Tratto dal racconto di George Saunders Escape from Spiderhead, pubblicato nel 2010 sul “New Yorker”, nella rubrica “Tenth of December”, adattato da Paul Wernick e Rhett Reese (già sceneggiatori di Deadpool), diretto da Joseph Kosinski (Top Gun: Maverick) è un film di fantascienza interessante, che inspiegabilmente si sgonfia nel finale. 

Ad un gruppo di detenuti, in carcere per aver commesso crimini gravi, viene data la possibilità di scontare la pena nell’unità sperimentale Spiderhead.
Uno scienziato (Chris Hemsworth) testa su di loro farmaci per manipolare le emozioni e il comportamento umano (dal pianto al riso, fino alla passione sfrenata, e al cibo), iniettandoli da una applicazione del suo cellulare, collegata ad una scatoletta che hanno fissato alla base della schiena.

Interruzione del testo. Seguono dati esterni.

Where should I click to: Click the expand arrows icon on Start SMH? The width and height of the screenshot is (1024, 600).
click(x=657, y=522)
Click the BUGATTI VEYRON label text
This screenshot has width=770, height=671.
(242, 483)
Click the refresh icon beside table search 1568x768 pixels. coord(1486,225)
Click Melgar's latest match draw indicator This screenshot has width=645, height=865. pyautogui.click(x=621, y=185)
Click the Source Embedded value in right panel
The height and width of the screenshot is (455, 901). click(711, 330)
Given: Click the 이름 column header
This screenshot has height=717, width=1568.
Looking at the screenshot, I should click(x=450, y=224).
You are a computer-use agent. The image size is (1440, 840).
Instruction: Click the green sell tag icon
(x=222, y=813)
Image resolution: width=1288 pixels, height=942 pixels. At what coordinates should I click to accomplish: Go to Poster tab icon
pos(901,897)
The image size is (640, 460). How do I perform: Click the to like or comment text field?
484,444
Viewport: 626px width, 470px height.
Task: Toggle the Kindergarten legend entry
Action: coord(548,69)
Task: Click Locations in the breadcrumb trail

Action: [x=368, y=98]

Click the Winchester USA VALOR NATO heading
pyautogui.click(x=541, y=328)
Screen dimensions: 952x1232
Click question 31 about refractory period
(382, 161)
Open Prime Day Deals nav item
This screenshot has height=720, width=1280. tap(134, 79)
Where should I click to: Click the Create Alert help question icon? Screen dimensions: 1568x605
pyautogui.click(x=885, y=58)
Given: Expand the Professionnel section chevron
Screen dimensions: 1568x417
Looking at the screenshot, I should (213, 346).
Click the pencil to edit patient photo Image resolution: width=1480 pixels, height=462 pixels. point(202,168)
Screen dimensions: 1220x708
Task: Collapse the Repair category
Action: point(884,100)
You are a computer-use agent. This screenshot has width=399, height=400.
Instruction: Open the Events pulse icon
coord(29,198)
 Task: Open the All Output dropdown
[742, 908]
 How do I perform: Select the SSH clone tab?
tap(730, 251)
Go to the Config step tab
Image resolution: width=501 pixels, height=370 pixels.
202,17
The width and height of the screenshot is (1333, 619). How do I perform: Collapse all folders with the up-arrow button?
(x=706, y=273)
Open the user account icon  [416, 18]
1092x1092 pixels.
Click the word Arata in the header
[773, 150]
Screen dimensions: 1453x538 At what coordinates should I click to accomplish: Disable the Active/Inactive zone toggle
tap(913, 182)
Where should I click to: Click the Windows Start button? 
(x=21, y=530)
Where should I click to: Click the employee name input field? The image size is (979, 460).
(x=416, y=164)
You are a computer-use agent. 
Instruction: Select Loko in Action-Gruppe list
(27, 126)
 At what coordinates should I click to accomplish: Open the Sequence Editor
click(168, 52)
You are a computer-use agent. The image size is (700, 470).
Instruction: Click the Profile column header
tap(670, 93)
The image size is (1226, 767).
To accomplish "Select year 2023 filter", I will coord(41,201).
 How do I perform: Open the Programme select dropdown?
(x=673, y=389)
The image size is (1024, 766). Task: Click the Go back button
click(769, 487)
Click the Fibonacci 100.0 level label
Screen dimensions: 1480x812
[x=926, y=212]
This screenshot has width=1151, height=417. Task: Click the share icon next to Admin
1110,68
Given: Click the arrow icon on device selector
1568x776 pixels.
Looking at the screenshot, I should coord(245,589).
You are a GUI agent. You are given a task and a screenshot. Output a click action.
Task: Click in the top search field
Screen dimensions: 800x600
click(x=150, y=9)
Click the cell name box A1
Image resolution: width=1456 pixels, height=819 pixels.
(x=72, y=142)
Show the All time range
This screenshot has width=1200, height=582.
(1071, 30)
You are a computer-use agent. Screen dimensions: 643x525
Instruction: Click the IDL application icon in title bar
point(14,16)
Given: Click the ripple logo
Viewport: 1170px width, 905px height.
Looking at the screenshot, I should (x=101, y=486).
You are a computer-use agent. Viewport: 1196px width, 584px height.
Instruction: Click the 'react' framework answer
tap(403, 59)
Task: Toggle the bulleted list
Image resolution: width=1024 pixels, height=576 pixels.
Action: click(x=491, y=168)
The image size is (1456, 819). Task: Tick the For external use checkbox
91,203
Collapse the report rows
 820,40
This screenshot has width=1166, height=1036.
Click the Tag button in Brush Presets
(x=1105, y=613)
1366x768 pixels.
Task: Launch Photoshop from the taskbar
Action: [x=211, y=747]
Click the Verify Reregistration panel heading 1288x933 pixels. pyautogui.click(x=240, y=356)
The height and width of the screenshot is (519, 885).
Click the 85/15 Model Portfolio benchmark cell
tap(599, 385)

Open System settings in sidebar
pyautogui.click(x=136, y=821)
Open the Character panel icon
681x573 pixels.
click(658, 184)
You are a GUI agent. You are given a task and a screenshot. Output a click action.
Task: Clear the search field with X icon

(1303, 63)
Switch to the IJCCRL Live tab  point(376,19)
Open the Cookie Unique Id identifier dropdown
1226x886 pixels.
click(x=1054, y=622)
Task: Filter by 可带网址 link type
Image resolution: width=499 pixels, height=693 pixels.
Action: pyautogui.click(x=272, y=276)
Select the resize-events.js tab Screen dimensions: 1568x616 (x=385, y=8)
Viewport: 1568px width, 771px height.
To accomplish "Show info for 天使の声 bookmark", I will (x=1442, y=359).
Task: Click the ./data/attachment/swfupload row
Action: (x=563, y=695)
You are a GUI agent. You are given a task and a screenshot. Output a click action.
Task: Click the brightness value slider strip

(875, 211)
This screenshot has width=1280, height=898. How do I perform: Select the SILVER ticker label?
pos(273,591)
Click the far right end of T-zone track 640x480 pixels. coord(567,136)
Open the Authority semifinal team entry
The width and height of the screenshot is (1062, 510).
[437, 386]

Gli eccessi dello scienziato, la relazione spontanea tra due detenuti e il loro negare l’autorizzazione alla somministrazione dà l’avvio a una situazione senza ritorno.

È inspiegabile come un cast tecnico e artistico di tale calibro sia riuscito a mandare all’aria nel giro di pochi minuti quello che fino a poco prima della fine si preannunciava come un discreto thriller fantascietifico.
Il finale così banale e sciocco lascia attoniti.